[[ EXTRACTED MATERIAL, beginning ]]

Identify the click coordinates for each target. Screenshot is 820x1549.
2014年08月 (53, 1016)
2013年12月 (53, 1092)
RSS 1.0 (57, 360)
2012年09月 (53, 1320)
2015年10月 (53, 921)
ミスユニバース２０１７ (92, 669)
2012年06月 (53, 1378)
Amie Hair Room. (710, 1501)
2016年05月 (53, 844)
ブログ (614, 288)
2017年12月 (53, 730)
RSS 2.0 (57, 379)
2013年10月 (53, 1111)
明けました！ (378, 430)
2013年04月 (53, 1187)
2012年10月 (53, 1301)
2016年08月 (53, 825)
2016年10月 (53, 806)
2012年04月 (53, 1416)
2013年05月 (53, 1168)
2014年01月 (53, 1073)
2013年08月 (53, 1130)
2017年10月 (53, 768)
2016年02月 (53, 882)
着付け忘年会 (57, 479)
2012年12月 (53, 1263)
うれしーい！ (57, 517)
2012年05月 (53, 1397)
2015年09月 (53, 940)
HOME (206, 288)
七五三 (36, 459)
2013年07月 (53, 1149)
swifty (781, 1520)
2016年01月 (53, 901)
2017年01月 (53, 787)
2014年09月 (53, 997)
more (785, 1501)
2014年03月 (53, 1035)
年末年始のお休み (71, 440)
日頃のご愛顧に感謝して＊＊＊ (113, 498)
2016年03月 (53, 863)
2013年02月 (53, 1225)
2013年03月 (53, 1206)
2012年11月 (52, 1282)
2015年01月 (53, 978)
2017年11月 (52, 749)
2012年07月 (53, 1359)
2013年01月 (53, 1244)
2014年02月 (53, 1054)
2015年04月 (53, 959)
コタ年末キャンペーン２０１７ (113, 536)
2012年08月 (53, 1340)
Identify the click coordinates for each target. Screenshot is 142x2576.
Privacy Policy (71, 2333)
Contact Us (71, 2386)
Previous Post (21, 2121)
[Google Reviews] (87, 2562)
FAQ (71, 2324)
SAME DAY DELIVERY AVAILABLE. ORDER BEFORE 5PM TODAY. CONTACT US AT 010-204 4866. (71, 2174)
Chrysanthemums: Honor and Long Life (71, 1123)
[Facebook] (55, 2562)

[[ EXTRACTED MATERIAL, end ]]

(TASK STATEMENT): What is needed here is an exact reproduction of all the entries.

(ANSWER TO THIS TASK):
Identify the click coordinates for each target. Screenshot is 820x1549.
2014年08月 (53, 1016)
2013年12月 (53, 1092)
RSS 1.0 (57, 360)
2012年09月 (53, 1320)
2015年10月 (53, 921)
ミスユニバース２０１７ (92, 669)
2012年06月 (53, 1378)
Amie Hair Room. (710, 1501)
2016年05月 (53, 844)
ブログ (614, 288)
2017年12月 (53, 730)
RSS 2.0 (57, 379)
2013年10月 (53, 1111)
明けました！ (378, 430)
2013年04月 (53, 1187)
2012年10月 (53, 1301)
2016年08月 (53, 825)
2016年10月 (53, 806)
2012年04月 (53, 1416)
2013年05月 (53, 1168)
2014年01月 (53, 1073)
2013年08月 (53, 1130)
2017年10月 (53, 768)
2016年02月 (53, 882)
着付け忘年会 (57, 479)
2012年12月 (53, 1263)
うれしーい！ (57, 517)
2012年05月 (53, 1397)
2015年09月 (53, 940)
HOME (206, 288)
七五三 (36, 459)
2013年07月 (53, 1149)
swifty (781, 1520)
2016年01月 (53, 901)
2017年01月 (53, 787)
2014年09月 (53, 997)
more (785, 1501)
2014年03月 (53, 1035)
年末年始のお休み (71, 440)
日頃のご愛顧に感謝して＊＊＊ (113, 498)
2016年03月 (53, 863)
2013年02月 (53, 1225)
2013年03月 (53, 1206)
2012年11月 (52, 1282)
2015年01月 (53, 978)
2017年11月 (52, 749)
2012年07月 (53, 1359)
2013年01月 (53, 1244)
2014年02月 (53, 1054)
2015年04月 (53, 959)
コタ年末キャンペーン２０１７ (113, 536)
2012年08月 (53, 1340)
Identify the click coordinates for each target. Screenshot is 142x2576.
Privacy Policy (71, 2333)
Contact Us (71, 2386)
Previous Post (21, 2121)
[Google Reviews] (87, 2562)
FAQ (71, 2324)
SAME DAY DELIVERY AVAILABLE. ORDER BEFORE 5PM TODAY. CONTACT US AT 010-204 4866. (71, 2174)
Chrysanthemums: Honor and Long Life (71, 1123)
[Facebook] (55, 2562)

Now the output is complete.